こうしたストレスによる発症を防ぐにはストレスに対応する心身の適応性を高
める工夫が大事である。日常生活で心身が癖づかないように工夫し、全ての物
事に対して自ら変化を起こして対応するという能動的な姿勢がストレスに強い
生き方である。また、無所有、無執着の生き方を実践するのがその方法でもあ
る。ジャイナ教哲学のアネカンタ=非独善主義(相手の立場を尊重する。自分
だけが正しいとは限らない。無対立。)もストレスを軽減する生き方である。
ストレスは緊張刺激として体の筋肉を固くする。ストレスを取り除くためには
リラックスが必要である。積極的なリラックス刺激は筋肉を完全弛緩させて血
流や生体エネルギーの流れを促進させる。その方法がインドに古代より伝わる
瞑想法の一つでカヨーウッサグである。カヨーウッサグは現代医学療法にも取
り入れられて自律訓練法として知られている。
仰向けに寝て身体各部に順番に意識を向けながら、自己暗示で一つずつリラッ
クスさせていき、深いリラックスを導き出すものである。ヨガのアーサナ、シ
ャバアーサナ(屍のポーズ)はヨガの女王と呼ばれる重要なポーズである。ヨ
ガの身体訓練をした後で、全てを投げ出すように仰向けになる。緊張した後の
深いリラックス感がその時、身体内部より導き出される。緊張が大きく深けれ
ば深いほど深いリラックスが起こる。シールシャ・アーサナ(逆立ち)=ヨガ
の王様とシャバアーサナを組み合わせればストレスを取り除き深い瞑想状態の
リラックスが得られる。

* _課題 1_: ストレスとリラックスの文章のうち、「仰向けに寝て身体各部に順番に意識を向けながら、自己暗示で一つずつリラッ」から「リラックスが得られる。」までを、両端の語句も含めてそのまま書き写してください。
* _課題 2_: ストレスとリラックスの文章にある一文「ストレスは緊張刺激として体の筋肉を固くする。」を英語に訳すこと。
* _課題 3_: ストレスとリラックスの文章では、シャバアーサナはヨガの何と呼ばれているか。
行はこの作業には関係しない。

* _データ抜粋_:
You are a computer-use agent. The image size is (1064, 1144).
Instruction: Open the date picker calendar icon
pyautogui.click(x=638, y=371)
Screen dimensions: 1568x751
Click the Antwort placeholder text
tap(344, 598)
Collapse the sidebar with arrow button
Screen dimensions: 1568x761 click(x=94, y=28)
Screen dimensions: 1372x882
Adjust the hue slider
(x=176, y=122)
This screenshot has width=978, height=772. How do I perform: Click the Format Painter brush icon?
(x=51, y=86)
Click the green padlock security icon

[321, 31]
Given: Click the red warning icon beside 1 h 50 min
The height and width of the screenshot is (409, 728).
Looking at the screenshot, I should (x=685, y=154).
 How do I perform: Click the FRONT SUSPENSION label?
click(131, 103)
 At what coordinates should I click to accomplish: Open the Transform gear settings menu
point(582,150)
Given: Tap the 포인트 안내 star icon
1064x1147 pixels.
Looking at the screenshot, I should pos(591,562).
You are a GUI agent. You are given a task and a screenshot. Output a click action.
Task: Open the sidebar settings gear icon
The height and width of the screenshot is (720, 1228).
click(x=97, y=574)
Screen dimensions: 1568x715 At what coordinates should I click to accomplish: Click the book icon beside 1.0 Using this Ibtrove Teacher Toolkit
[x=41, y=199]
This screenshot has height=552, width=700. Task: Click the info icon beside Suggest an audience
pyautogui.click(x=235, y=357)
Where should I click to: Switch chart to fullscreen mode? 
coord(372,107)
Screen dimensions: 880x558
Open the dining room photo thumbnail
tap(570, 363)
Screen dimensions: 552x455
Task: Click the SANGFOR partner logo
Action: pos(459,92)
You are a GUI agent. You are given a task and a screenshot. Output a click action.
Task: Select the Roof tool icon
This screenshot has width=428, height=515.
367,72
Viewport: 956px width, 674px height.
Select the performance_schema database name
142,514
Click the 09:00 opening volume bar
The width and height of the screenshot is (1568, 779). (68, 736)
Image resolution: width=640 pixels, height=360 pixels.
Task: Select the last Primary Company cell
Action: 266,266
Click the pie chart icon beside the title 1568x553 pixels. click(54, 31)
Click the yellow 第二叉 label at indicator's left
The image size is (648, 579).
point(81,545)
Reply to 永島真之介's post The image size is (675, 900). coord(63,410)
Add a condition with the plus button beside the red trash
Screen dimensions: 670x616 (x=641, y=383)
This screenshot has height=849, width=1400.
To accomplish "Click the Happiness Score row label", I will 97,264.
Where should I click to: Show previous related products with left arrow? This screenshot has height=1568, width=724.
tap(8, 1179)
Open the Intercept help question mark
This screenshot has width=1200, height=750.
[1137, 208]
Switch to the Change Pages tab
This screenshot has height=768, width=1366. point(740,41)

* _作業結果 1_:
仰向けに寝て身体各部に順番に意識を向けながら、自己暗示で一つずつリラッ
クスさせていき、深いリラックスを導き出すものである。ヨガのアーサナ、シ
ャバアーサナ(屍のポーズ)はヨガの女王と呼ばれる重要なポーズである。ヨ
ガの身体訓練をした後で、全てを投げ出すように仰向けになる。緊張した後の
深いリラックス感がその時、身体内部より導き出される。緊張が大きく深けれ
ば深いほど深いリラックスが起こる。シールシャ・アーサナ(逆立ち)=ヨガ
の王様とシャバアーサナを組み合わせればストレスを取り除き深い瞑想状態の
リラックスが得られる。

* _作業結果 2_: Stress, as a tension stimulus, makes the body's muscles stiff.

* _作業結果 3_: ヨガの女王